Dataset records:
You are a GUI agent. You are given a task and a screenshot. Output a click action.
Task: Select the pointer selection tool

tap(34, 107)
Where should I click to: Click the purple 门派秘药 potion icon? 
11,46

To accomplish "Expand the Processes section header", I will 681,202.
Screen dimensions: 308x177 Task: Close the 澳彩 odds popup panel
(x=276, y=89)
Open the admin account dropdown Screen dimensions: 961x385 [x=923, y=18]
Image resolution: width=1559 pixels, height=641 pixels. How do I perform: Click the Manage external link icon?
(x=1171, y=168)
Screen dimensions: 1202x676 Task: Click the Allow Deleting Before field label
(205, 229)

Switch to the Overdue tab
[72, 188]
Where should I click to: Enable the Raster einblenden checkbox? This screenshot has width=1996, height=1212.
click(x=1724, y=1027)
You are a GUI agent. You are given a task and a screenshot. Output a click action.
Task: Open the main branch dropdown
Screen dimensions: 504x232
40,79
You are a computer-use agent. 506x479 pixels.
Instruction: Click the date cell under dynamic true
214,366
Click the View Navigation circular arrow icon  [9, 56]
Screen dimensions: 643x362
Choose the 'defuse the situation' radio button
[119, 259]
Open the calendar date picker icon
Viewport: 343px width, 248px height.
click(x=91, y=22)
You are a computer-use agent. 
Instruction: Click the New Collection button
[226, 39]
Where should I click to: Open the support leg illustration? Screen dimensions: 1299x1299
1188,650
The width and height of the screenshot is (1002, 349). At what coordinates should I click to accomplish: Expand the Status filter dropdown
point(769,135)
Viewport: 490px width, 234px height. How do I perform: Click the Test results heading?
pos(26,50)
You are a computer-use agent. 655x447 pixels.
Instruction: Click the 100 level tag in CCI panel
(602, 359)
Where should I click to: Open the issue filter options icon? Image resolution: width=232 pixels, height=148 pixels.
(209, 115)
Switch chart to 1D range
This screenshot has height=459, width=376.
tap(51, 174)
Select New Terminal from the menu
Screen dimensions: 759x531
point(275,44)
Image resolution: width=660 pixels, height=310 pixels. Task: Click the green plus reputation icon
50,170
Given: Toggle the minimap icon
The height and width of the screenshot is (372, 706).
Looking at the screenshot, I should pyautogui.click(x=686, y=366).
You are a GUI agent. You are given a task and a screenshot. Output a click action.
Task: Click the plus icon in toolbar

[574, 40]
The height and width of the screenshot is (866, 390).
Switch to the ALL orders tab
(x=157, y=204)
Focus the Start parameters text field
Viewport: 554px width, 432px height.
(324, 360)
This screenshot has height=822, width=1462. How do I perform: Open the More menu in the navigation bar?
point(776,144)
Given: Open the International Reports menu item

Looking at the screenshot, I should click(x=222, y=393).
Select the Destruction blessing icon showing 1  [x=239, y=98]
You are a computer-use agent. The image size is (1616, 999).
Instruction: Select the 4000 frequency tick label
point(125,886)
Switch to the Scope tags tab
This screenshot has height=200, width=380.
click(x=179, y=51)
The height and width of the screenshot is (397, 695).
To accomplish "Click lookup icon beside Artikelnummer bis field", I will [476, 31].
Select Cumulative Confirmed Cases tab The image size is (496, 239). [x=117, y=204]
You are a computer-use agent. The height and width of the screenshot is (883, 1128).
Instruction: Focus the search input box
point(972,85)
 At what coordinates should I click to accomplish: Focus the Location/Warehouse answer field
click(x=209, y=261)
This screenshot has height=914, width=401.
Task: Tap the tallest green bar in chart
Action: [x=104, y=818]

Written instruction: Rewrite the lines above, replacing every occurrence of "computer-use agent" with "desktop automation agent" and leaving everything else unchanged.

Solution:
You are a GUI agent. You are given a task and a screenshot. Output a click action.
Task: Select the pointer selection tool

tap(34, 107)
Where should I click to: Click the purple 门派秘药 potion icon? 
11,46

To accomplish "Expand the Processes section header", I will 681,202.
Screen dimensions: 308x177 Task: Close the 澳彩 odds popup panel
(x=276, y=89)
Open the admin account dropdown Screen dimensions: 961x385 [x=923, y=18]
Image resolution: width=1559 pixels, height=641 pixels. How do I perform: Click the Manage external link icon?
(x=1171, y=168)
Screen dimensions: 1202x676 Task: Click the Allow Deleting Before field label
(205, 229)

Switch to the Overdue tab
[72, 188]
Where should I click to: Enable the Raster einblenden checkbox? This screenshot has width=1996, height=1212.
click(x=1724, y=1027)
You are a GUI agent. You are given a task and a screenshot. Output a click action.
Task: Open the main branch dropdown
Screen dimensions: 504x232
40,79
You are a desktop automation agent. 506x479 pixels.
Instruction: Click the date cell under dynamic true
214,366
Click the View Navigation circular arrow icon  [9, 56]
Screen dimensions: 643x362
Choose the 'defuse the situation' radio button
[119, 259]
Open the calendar date picker icon
Viewport: 343px width, 248px height.
click(x=91, y=22)
You are a desktop automation agent. 
Instruction: Click the New Collection button
[226, 39]
Where should I click to: Open the support leg illustration? Screen dimensions: 1299x1299
1188,650
The width and height of the screenshot is (1002, 349). At what coordinates should I click to accomplish: Expand the Status filter dropdown
point(769,135)
Viewport: 490px width, 234px height. How do I perform: Click the Test results heading?
pos(26,50)
You are a desktop automation agent. 655x447 pixels.
Instruction: Click the 100 level tag in CCI panel
(602, 359)
Where should I click to: Open the issue filter options icon? Image resolution: width=232 pixels, height=148 pixels.
(209, 115)
Switch chart to 1D range
This screenshot has height=459, width=376.
tap(51, 174)
Select New Terminal from the menu
Screen dimensions: 759x531
point(275,44)
Image resolution: width=660 pixels, height=310 pixels. Task: Click the green plus reputation icon
50,170
Given: Toggle the minimap icon
The height and width of the screenshot is (372, 706).
Looking at the screenshot, I should pyautogui.click(x=686, y=366).
You are a GUI agent. You are given a task and a screenshot. Output a click action.
Task: Click the plus icon in toolbar

[574, 40]
The height and width of the screenshot is (866, 390).
Switch to the ALL orders tab
(x=157, y=204)
Focus the Start parameters text field
Viewport: 554px width, 432px height.
(324, 360)
This screenshot has height=822, width=1462. How do I perform: Open the More menu in the navigation bar?
point(776,144)
Given: Open the International Reports menu item

Looking at the screenshot, I should click(x=222, y=393).
Select the Destruction blessing icon showing 1  [x=239, y=98]
You are a desktop automation agent. The image size is (1616, 999).
Instruction: Select the 4000 frequency tick label
point(125,886)
Switch to the Scope tags tab
This screenshot has height=200, width=380.
click(x=179, y=51)
The height and width of the screenshot is (397, 695).
To accomplish "Click lookup icon beside Artikelnummer bis field", I will [476, 31].
Select Cumulative Confirmed Cases tab The image size is (496, 239). [x=117, y=204]
You are a desktop automation agent. The height and width of the screenshot is (883, 1128).
Instruction: Focus the search input box
point(972,85)
 At what coordinates should I click to accomplish: Focus the Location/Warehouse answer field
click(x=209, y=261)
This screenshot has height=914, width=401.
Task: Tap the tallest green bar in chart
Action: [x=104, y=818]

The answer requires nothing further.